DATA TO EXAMINE >>
<<<<
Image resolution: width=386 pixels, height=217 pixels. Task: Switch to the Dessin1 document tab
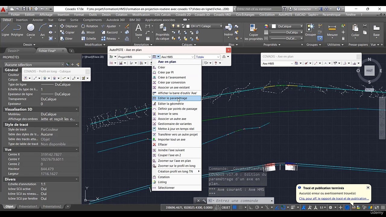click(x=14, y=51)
>>>>
<<<<
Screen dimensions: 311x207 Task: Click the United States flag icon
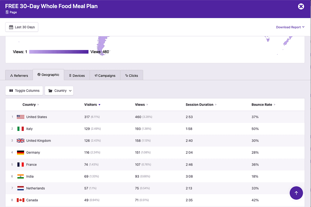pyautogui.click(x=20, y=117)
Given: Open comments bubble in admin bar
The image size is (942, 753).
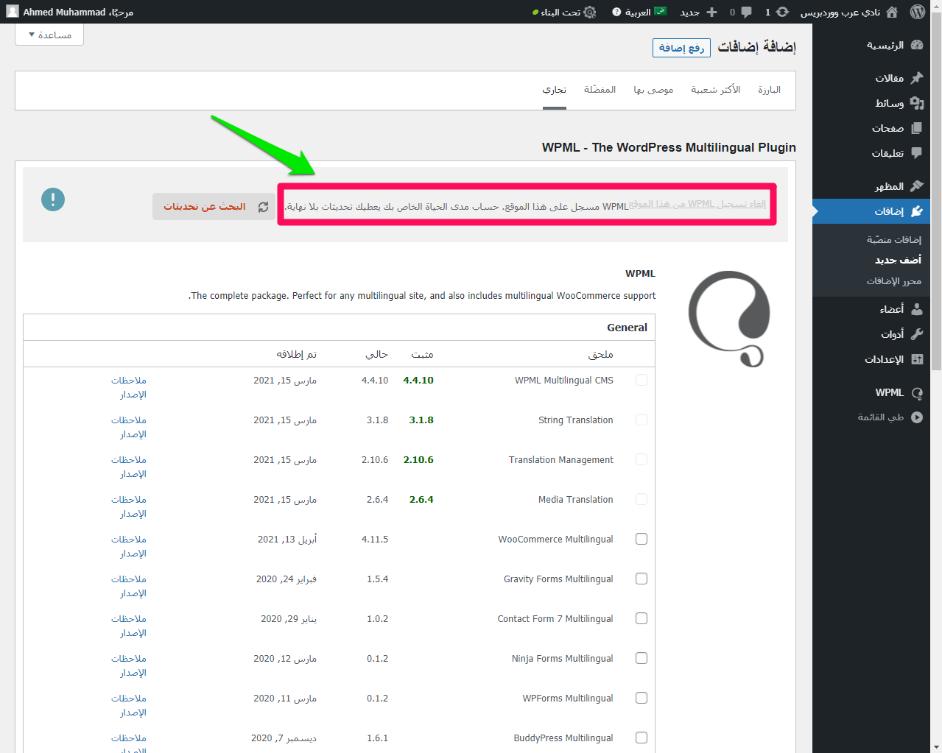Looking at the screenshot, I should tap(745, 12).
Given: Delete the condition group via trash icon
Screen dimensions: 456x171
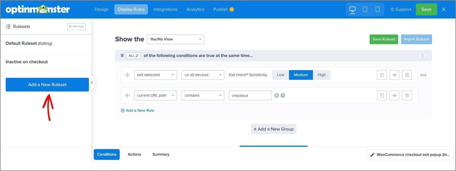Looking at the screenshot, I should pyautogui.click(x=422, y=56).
>>>>
Using the records above, give the count of lines with the word "Given", and write nothing more.

YOUR SOLUTION >>
2